The most ironic thing about Fotopoulis's comments, and perhaps why I was moved to reply in this letter, is his allusion to Maoism, totalitarianism, etc. I have to say, I was astounded by this. Parecon is disliked by many folks, so the fact that Fotopoulis might dislike it too is no big surprise. But no one has as yet, to my knowledge, seriously argued that parecon doesn't work as an economy. Nor has anyone before this ever seen in it creeping totalitarianism. Instead, most of parecon's critics have said things like: I don't want to live in it because I couldn't have my job as it is currently defined, or because it has too many meetings, and such. At any rate, perhaps there is some lesser meaning for Fotopoulis's comments than what they seem to convey regarding his view of parecon, and therefore perhaps some benign reason for bandying about such derogatory terms as "totalitarian" with so little supporting commentary - but it eludes me just what it might be. If Fotopoulis read the book he referenced he will surely know that its authors are highly anti-Leninist and thus anti-Maoist. He will know that they reject what is traditionally termed socialism as, instead, a type of economy (which comes in a market and centrally planned version) that elevates a class of intellectual/decision making actors (who we call the coordinator class) to ruling status above workers. Indeed, he will know that parecon is largely conceived in the context of trying to accomplish society's economic functions in a classless way, with a just distribution of circumstances, incomes, and power, promoting diversity and solidarity. Given that he presumably knew all that, then, the use of terms like totalitarian took me by surprise and I thought I would offer D&N readers another take on the model. I thank you for providing space in your Dialogue Section for me to do so.
 
 
Yours,
 
Michael Albert


* This is an exact reproduction of a reply by Michael Albert to what he calls "D&N Comments", but in reality it constitutes an answer only to T. Fotopoulos' very short critique of Parecon in his book Towards an Inclusive Democracy, and not to the extended and well-documented (and known to Albert) critique by Fotopoulos and Inclusive Democracy that was published in Democracy & Nature, Vol.9, No.3 ("Inclusive Democracy and Participatory Economics" at http://www.democracynature.org/dn/vol9/takis_parecon.htm) and with later additions, in the International Journal of Inclusive Democracy, Vol.1, No.2 ("Participatory Economics (Parecon) and Inclusive Democracy" at http://www.inclusivedemocracy.org/journal/vol1/vol1_no2_IDvsParecon.htm).

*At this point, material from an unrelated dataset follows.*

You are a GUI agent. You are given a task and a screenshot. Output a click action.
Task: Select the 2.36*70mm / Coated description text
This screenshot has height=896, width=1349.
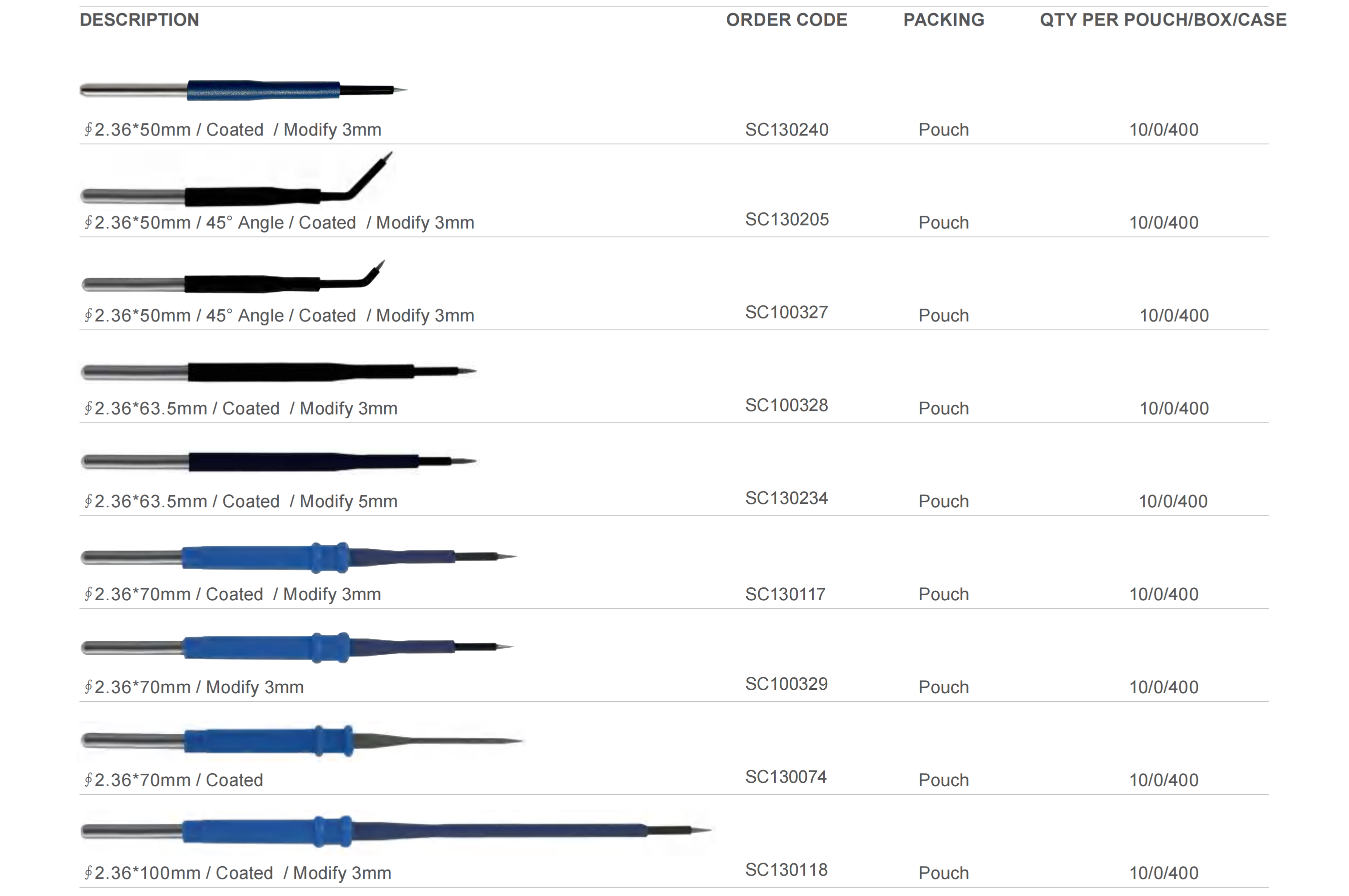point(174,780)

Albert' s Reply was initially published in this web page: http://www.zmag.org/znet/viewArticle/19700 but this link to Znet (along with many others) now seem to unwillingly redirect the reader to a fundraising "Help Us" web page with the title: "Emergency Appeal - Please, We Urgently Need Your Help Now!" at http://www.zmag.org/znet_help.htm.

The Editorial Committee of the International Journal of Inclusive Democracy, October, 26 2009.